Computer Forensics ...
 
Notifications
Clear all

Computer Forensics project

15 Posts
8 Users
0 Likes
3,807 Views
(@gumstickstorage)
Posts: 14
Active Member
Topic starter
 

Hello everyone,

Just a quick introduction. I am a third year computer forensics student currently starting off the our dissertations for the year. I was recommended by my supervisor to get on this forum for better communication with digital forensic affiliates. Comically he also stated that I should ensure that my first post be a good post as to show a smart first impression!

The topic I've chose is, in a nutshell, for me to have a look at some guidelines used in digital forensics and determine if any amendments could be made, naturally undertaking practical experiments to see if methods stated in these guidelines are the most efficient, yet most comprehensive way to process evidence, or other tasks (This was heavily inspired by this nice little post here which I found a couple months ago)

So far, I've been looking at some guidelines. The first being everyone's favourite ACPO Good Practice Guide for Digital Evidence, to ones I ended up discovering myself such as ISO/IEC 27037, 27041, 27042 and 27043. I feel by standard, I should have ISO/IEC 17025, which I notice through research and looking in the forums here that it has mixed reviews. I'm also looking at academic literature such as digital forensic frameworks proposed by Beebe and Clark, and Reith et al. I've also been suggested by my supervisor to look at Forensic Science Regulator. There's also a handy sounding book called Digital Forensics Processing and Procedures meeting the requirements of ISO 17020, ISO 17025, ISO 27001 and Best Practice Requirements written by Watson and Jones in 2013. Keep in mind that my dissertation focuses on the UK so I don't think the likes of NIST would be helpful to me, although I would happily take in any knowledge you have of it as general learning.

This is just scratching the surface, as my dissertation progresses, I expect to look at more guidelines and do *something* with those too (compare, maybe analyse, it's all in thought right now).

What I essentially would like is expert opinion. It's all well and good proposing something like this but not get an opinion from those who actually conduct real-world work in the field. What do you think about the guidelines you may follow or have followed? Would you personally like to see changes? Do you think they're OK the way they are?

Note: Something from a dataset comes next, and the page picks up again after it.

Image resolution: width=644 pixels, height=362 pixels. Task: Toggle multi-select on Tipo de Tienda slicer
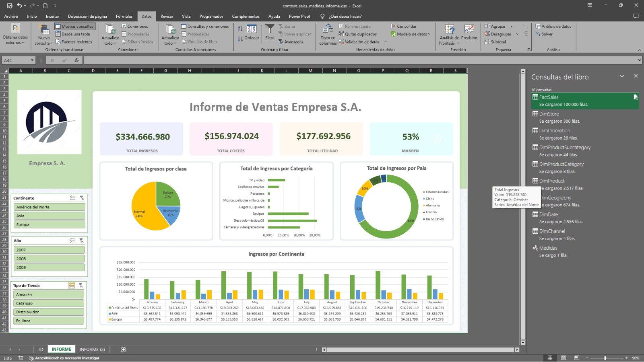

They don't have to be limited to just those guidelines so if you have any in thought, please do mention it below.

Your words will be automatically classed as qualitative data so I'd really appreciate you guys taking the time to state your opinions. )

Thanks for reading.

 
Posted : 29/10/2019 10:06 pm
(@rich2005)
Posts: 535
Honorable Member
 

In a nutshell

ACPO guidelines sensible and practical.

ISO17025 - totally ridiculous for digital forensics and it's push to be mandated on DF in the UK overseen by someone with a total lack of understanding of the complexity of the field (who seems to think digital forensics is akin to plugging samples into a big DNA machine - which funnily enough is her background). A giant waste of time and money that will (in reality - not the ideal world) only lead to a more factory production line method of looking at cases with poorer quality work being produced as a result.

Would I like to see changes? Yes - scrap ISO17025 completely. Appoint someone who understands the complexity of the field and try to design measures to improve the actual quality of digital forensic science. Being ISO17025 accredited doesn't prevent "poor quality forensic science" that they often refer to. It just gives the appearance of quality via a rubber stamp saying the lab is producing work to a quality standard. That work can still be a load of garbage, whether because of the ISO17025 accredited tool not producing accurate results, or because of the poor knowledge/interpretation/decisions of an examiner. Any competent examiner, spending time checking their work, is probably finding far more problems with forensic software, on a regular basis, than the ISO17025 testing regime ever has, or will.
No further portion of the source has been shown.